Tuesday, February 21, 2006

Papiere, Bitte (Papers, Please)

Growing up as a child in World War II, I saw countless movies in which a German soldier in uniform, or a Gestapo agent in plain clothes, would utter the spine-chilling words “Papiere, Bitte” (“Papers, Please"). What made those words spine chilling was the fact that whoever they were uttered to was in imminent danger of arrest, imprisonment, torture, and execution. This was almost certain to be the fate of any hapless soul who was unfortunate enough not to have his “Papiere” or whose “Papiere” did not satisfy the German who examined them.

Now, over sixty years later, it appears that those dread words, “Papiere, Bitte,” will soon be spoken in English—“Papers, Please”— and with all kinds of British accents. This was reported exactly a week ago, in The New York Times of February 14, in an article titled “A Bit of Good News for Blair: ID Cards for Britons Advance.” The article reported, “The government of Prime Minister Tony Blair faced down its opposition on Monday in a politically charged vote in the House of Commons on a plan to introduce mandatory national identification cards. The vote moved Britain closer to the use of such cards but did not make clear precisely when that would be.”

Worse still, the United States may not be all that far behind Britain in the adoption of such a system. An op-ed piece in today’s New York Times is testing the waters. Titled “A Card We Should All Carry,” the article dares to assert that “a national ID can put power in the hands of the people.” It will allegedly do this by, among other things, providing access to a national database containing everyone’s complete medical history and by enabling people with no fixed address to more easily claim welfare benefits.

It doesn’t seem to have occurred to the author (or to Tony Blair and his supporters, for that matter), that as a government becomes more and more oppressive, people have more and more reason not to want to be identified by it, indeed, to have their government know nothing whatever about them. For as a government more and more prohibits behavior that is both peaceful and advantageous to people, and more and more compels behavior that is against the interests of people, there will necessarily be more and more violations of its ever growing body of laws and regulations. In such circumstances, the easier it is for the government to identify and find the violators, the more effective is its oppression. By the same token, the less the government knows about its citizens, the greater is their freedom from it and thus the greater their ability to pursue their happiness.

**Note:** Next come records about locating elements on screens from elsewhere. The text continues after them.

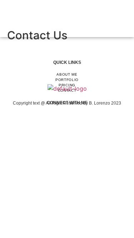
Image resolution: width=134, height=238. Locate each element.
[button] (67, 18)
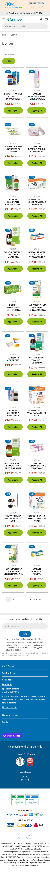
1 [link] (8, 599)
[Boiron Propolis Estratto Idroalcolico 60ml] (13, 78)
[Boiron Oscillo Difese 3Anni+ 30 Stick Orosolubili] (37, 500)
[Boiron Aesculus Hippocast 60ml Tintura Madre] (13, 447)
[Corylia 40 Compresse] (13, 342)
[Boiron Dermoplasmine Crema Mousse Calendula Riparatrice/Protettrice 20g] (37, 131)
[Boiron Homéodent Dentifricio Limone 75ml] (13, 289)
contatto (12, 702)
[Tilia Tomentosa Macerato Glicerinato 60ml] (13, 553)
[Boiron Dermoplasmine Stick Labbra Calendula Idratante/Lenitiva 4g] (37, 78)
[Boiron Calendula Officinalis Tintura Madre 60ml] (13, 395)
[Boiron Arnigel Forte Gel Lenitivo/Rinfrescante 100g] (37, 236)
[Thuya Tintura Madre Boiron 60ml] (13, 500)
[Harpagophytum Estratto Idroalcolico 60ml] (37, 289)
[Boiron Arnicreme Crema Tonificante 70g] (37, 553)
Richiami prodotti (9, 707)
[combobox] (25, 26)
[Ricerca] (44, 26)
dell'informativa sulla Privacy (31, 639)
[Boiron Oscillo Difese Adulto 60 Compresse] (37, 183)
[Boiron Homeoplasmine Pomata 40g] (37, 447)
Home (4, 35)
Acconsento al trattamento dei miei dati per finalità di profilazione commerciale (27, 654)
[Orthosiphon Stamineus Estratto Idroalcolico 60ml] (37, 342)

Of course, today we have a problem of terrorism. And many people are prepared to accept such a thing as national identity cards in the belief that they are necessary to combat terrorism. It does not seem to have occurred to such people, that the terrorists who pose a serious problem are those supported by foreign governments and that they will soon be equipped with identity cards that are good enough forgeries to make the system worthless as a means of protection. The people who will be stopped by the system will not be terrorists but innocent citizens, seeking to evade unjust laws and regulations.

The United States and Great Britain defeated Nazi Germany in World War II. It is disgraceful that they are they now on the road toward importing this vicious feature of that regime, and that there is as yet so little opposition to it.

This article is copyright © 2006, by George Reisman. Permission is hereby granted to reproduce and distribute it electronically and in print, other than as part of a book and provided that mention of the author’s web site http://www.capitalism.net/ is included. (Email notification is requested.) All other rights reserved.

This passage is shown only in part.